▶ **EXERCISE INSTRUCTIONS**: Would you reproduce exactly the lines below from the one holding "Bilance (1113, 500)" through the one holding "Amache (1115, 304)", inclusive, and no others?

Stored data:
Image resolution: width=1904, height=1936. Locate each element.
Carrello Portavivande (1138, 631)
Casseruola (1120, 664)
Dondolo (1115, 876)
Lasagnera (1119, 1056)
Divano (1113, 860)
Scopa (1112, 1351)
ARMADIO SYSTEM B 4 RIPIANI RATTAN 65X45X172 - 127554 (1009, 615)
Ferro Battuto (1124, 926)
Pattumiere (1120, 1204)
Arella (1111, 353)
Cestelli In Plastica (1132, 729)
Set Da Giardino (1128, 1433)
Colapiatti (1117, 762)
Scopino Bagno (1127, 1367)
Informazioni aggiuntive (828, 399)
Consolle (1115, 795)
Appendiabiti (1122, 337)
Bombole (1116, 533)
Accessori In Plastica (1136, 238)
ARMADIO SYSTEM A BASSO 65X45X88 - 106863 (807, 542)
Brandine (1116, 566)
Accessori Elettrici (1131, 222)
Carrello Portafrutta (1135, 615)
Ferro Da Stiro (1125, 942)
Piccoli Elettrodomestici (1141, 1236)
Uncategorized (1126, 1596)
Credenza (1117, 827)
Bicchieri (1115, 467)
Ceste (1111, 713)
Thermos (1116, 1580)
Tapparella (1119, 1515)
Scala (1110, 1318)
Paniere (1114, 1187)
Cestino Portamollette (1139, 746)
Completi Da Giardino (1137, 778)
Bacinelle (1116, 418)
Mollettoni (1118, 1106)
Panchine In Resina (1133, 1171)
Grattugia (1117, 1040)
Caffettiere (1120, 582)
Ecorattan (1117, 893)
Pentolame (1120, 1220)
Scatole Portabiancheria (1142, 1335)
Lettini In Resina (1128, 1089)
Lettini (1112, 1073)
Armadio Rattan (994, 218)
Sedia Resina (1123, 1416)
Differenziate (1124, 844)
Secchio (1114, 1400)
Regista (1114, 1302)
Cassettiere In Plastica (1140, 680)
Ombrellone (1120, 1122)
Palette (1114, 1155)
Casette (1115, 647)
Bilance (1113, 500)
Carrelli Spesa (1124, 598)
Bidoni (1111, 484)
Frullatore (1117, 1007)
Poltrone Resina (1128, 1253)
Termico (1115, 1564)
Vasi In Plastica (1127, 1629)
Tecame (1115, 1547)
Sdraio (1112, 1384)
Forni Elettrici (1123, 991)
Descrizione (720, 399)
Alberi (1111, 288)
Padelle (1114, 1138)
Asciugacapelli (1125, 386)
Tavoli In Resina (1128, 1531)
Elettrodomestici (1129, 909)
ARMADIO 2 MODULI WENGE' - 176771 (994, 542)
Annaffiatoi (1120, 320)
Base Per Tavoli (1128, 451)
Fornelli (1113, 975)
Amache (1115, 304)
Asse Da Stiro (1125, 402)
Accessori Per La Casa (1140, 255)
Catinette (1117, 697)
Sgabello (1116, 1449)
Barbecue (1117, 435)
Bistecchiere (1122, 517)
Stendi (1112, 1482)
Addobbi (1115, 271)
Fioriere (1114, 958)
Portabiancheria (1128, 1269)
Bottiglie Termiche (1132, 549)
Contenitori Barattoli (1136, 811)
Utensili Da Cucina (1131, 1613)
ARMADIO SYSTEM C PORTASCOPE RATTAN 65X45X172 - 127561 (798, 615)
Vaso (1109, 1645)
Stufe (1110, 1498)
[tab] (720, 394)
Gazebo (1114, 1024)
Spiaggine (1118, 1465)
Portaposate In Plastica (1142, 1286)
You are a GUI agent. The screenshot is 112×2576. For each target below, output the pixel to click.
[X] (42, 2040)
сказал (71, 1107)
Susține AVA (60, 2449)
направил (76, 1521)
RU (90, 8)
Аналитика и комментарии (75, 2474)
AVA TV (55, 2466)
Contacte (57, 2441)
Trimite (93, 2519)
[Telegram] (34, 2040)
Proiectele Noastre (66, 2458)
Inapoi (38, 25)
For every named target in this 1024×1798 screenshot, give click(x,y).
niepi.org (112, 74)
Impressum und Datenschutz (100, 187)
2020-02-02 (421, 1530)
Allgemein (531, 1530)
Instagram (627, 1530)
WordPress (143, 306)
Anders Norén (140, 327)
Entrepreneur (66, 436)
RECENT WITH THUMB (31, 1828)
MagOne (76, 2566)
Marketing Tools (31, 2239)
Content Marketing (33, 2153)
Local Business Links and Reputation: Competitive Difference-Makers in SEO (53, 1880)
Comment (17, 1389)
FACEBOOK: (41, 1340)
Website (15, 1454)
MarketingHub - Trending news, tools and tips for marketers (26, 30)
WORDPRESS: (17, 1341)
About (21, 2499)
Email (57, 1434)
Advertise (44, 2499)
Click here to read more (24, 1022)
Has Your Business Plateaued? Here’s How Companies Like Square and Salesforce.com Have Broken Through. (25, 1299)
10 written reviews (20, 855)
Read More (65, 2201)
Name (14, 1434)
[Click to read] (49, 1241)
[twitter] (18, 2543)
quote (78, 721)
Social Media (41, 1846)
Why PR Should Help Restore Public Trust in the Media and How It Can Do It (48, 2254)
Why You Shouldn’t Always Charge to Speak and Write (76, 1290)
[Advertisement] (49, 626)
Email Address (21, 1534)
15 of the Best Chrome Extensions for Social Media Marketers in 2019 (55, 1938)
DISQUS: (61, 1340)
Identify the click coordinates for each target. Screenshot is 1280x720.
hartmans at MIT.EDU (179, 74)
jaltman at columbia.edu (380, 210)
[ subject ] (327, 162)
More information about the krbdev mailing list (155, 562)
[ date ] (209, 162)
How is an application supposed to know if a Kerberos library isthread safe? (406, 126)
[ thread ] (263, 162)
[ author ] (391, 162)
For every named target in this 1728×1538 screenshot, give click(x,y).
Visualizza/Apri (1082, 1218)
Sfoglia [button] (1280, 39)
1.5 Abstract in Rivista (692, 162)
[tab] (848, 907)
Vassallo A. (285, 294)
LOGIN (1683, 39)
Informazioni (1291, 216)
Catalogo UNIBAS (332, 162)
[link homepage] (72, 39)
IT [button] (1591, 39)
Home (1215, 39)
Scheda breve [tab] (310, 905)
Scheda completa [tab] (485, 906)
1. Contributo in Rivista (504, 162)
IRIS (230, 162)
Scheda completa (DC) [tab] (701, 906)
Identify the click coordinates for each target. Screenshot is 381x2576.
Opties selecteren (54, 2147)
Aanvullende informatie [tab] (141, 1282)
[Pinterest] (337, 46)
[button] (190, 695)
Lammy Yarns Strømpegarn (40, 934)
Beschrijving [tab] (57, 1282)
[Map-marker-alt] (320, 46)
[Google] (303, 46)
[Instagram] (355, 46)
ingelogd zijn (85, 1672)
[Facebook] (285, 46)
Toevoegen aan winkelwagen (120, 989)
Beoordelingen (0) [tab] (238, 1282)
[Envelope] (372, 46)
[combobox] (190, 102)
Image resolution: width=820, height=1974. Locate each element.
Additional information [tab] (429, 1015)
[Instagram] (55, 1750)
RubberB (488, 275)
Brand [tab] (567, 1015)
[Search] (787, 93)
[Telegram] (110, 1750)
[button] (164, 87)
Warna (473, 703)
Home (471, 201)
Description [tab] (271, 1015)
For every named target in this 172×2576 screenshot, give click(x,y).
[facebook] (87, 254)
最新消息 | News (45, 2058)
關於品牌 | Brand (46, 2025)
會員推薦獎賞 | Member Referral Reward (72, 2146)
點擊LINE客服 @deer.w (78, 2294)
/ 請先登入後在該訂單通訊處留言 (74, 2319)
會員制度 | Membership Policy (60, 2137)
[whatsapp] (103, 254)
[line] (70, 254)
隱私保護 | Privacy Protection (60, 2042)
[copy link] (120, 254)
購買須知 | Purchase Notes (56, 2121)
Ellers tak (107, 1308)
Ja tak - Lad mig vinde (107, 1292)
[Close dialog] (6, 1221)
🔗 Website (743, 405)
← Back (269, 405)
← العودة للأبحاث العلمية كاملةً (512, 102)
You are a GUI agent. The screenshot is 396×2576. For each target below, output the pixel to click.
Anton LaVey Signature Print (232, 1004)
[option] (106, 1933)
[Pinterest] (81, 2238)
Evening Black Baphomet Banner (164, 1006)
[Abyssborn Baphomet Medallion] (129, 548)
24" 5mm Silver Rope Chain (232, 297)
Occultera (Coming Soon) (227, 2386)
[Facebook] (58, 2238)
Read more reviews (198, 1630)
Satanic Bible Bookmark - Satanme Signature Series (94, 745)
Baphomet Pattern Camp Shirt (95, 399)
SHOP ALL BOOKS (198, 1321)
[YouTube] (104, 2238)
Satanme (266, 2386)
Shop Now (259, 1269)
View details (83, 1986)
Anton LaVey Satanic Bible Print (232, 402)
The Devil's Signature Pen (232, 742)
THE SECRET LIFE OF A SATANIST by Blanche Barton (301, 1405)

▶ **OUTPUT FOR THIS TASK**:
Bilance (1113, 500)
Carrelli Spesa (1124, 598)
Bidoni (1111, 484)
Frullatore (1117, 1007)
Poltrone Resina (1128, 1253)
Termico (1115, 1564)
Vasi In Plastica (1127, 1629)
Tecame (1115, 1547)
Sdraio (1112, 1384)
Forni Elettrici (1123, 991)
Descrizione (720, 399)
Alberi (1111, 288)
Padelle (1114, 1138)
Asciugacapelli (1125, 386)
Tavoli In Resina (1128, 1531)
Elettrodomestici (1129, 909)
ARMADIO 2 MODULI WENGE' - 176771 (994, 542)
Annaffiatoi (1120, 320)
Base Per Tavoli (1128, 451)
Fornelli (1113, 975)
Amache (1115, 304)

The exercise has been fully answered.